Carta perdida

 

Tú:

…y si quieres también, puedo ser tu estación y tu tren…

 

Inicio mi carta con la letra de una canción, que sé te gusta mucho, tal vez escribiendo la letra ahorraría mil palabras que al final dirían lo mismo……y si quieres también puedo ser tu noche y tu día…. pero seré yo con mis palabras que pueden llegar a ser incoherentes, la que te diga que no me equivocaba al pensar que no iban a ser fáciles los millones de horas que vendrían sin ti, y de nada tengo que arrepentirme a no ser no haberte conocido 100 años atrás o de ser tan grande que no pude perderme en tus ojos y tan pequeña que no pude quedarme cerca de ti, en tu bolsillo.

Te amé desde la primera palabra, como solo se es capaz de amar, cuando sabes que no podrás tener nada y tenerlo todo, me perdí en tu cuerpo aquella única noche maravillosa en la que no debió salir el sol; entre tantas cosas en las que se me va la vida: el mar, la noche, una botella de vino y tú.

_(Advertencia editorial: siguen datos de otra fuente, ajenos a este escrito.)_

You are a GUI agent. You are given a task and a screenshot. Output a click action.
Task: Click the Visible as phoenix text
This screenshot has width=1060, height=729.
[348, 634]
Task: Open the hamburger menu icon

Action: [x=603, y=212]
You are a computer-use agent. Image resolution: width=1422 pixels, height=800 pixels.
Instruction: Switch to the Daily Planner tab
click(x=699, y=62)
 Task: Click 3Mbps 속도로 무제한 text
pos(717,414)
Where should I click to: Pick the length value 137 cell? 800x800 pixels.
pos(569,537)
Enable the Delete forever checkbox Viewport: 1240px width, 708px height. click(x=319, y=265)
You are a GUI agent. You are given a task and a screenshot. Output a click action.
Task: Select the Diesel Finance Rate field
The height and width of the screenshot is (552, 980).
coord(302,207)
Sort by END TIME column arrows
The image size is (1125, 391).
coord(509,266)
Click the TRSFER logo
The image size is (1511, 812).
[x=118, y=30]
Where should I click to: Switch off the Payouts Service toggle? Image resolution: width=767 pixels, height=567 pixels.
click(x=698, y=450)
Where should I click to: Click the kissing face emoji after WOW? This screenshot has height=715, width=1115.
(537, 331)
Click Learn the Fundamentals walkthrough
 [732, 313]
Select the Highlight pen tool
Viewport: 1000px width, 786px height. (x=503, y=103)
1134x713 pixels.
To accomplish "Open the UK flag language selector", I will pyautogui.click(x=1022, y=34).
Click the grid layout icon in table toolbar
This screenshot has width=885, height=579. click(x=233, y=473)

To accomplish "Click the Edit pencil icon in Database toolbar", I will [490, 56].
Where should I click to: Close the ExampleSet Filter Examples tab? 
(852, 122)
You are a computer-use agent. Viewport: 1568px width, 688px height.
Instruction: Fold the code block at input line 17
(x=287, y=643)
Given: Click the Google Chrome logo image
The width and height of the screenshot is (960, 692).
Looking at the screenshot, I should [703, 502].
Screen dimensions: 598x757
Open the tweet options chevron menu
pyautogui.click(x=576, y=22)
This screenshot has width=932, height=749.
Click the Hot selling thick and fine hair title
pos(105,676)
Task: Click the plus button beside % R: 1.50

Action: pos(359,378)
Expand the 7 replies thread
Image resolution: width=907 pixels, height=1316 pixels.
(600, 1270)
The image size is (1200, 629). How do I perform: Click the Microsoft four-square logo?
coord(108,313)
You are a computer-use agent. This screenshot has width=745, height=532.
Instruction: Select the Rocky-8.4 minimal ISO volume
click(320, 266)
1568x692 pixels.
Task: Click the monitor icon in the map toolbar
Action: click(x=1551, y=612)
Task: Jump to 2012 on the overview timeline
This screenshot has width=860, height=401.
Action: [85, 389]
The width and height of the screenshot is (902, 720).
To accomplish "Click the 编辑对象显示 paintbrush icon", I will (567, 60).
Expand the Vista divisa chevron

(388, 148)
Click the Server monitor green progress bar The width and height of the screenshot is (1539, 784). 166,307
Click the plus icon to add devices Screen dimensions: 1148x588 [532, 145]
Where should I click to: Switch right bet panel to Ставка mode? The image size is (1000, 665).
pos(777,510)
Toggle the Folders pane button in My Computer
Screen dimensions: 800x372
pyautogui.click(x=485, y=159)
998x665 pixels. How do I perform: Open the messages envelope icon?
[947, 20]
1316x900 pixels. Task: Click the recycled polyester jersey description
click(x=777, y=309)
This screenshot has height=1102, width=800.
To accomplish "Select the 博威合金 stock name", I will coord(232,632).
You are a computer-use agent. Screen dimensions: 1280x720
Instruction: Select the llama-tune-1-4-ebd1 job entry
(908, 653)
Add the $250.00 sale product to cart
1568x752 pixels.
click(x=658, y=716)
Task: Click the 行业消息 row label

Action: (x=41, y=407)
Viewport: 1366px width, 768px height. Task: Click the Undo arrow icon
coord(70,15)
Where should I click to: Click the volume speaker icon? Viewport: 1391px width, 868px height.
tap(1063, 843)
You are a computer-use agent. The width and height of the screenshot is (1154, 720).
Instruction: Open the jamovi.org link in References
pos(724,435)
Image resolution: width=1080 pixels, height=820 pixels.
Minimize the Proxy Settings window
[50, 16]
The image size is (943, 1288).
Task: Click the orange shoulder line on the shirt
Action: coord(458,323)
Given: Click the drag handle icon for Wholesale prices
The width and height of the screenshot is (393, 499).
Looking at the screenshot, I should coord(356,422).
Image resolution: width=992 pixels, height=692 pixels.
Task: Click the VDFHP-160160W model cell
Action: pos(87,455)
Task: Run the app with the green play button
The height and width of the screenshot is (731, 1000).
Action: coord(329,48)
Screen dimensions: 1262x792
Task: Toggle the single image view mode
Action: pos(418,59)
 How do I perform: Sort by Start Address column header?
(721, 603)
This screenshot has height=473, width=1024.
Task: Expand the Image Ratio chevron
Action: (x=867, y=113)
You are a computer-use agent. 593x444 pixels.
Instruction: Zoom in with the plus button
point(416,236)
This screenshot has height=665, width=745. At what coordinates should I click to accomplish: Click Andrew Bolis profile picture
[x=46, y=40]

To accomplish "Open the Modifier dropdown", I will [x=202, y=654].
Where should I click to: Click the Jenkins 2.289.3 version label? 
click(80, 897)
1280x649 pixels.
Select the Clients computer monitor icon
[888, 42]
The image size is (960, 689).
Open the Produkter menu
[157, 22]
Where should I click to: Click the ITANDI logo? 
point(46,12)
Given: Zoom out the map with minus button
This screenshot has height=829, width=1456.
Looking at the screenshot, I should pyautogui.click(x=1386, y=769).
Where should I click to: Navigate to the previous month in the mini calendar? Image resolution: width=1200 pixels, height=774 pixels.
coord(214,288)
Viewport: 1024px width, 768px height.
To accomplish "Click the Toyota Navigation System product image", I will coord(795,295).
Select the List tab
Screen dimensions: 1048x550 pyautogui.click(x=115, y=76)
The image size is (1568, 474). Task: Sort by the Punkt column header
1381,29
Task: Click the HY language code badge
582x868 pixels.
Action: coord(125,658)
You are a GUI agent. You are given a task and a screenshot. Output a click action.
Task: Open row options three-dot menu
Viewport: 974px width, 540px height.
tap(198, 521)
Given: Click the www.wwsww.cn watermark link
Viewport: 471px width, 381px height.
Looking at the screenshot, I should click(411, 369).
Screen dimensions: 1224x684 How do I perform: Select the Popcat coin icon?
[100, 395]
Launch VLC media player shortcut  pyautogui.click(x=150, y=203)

Y para que todo hubiese sido perfecto, debí haberte dicho la verdad. Debí ser Yo y no la valiente que crees que soy, la amiga ideal y perfecta, la que sabe todo lo que no quiere saber y te ama con tu intolerancia, tu escualidez y falta de delicadeza.

Es cierto que a veces te odio como si pudiera odiar más de lo que amo y es una mascara  para mis celos y deseos inconclusos de ti. De tenerte tan cerca, de tocarte con un falso descuido y mirarte, escucharte…!me gusta tanto!

Es cierto ya no soy una niña, ni siquiera puedo alegar la inestabilidad de la adolescencia, soy una mujer con todo el control y dominio de mis facultades, una mujer que aún sabiendo que no puedes amarme, no dejo de creerme Sabina y sigo susurrándote sin que puedas oírlo….

….y si quieres también puedo ser tu trapecio y tu red, tu adiós y tu ven, tu manta y tu frío…o tal vez esa sombra que se tumba a tu lado en la alfombra, a la orilla de la chimenea a esperar a que suba la marea……….

 

Vivian

 

4 thoughts on “Carta perdida

  1. Es la vena del amor tormentoso, su cara doble, su postura de torturador morboso. Es la faceta del amor que nos hace querer y odiar al mismo tiempo, que nos entierra un ápice de masoquismo, que nos obliga a querer quedarnos con ganas de huída.
    Nadie escapa a esto al menos una vez en la vida. Nadie escapa a entregarse desenfrenadamente a quien no debe.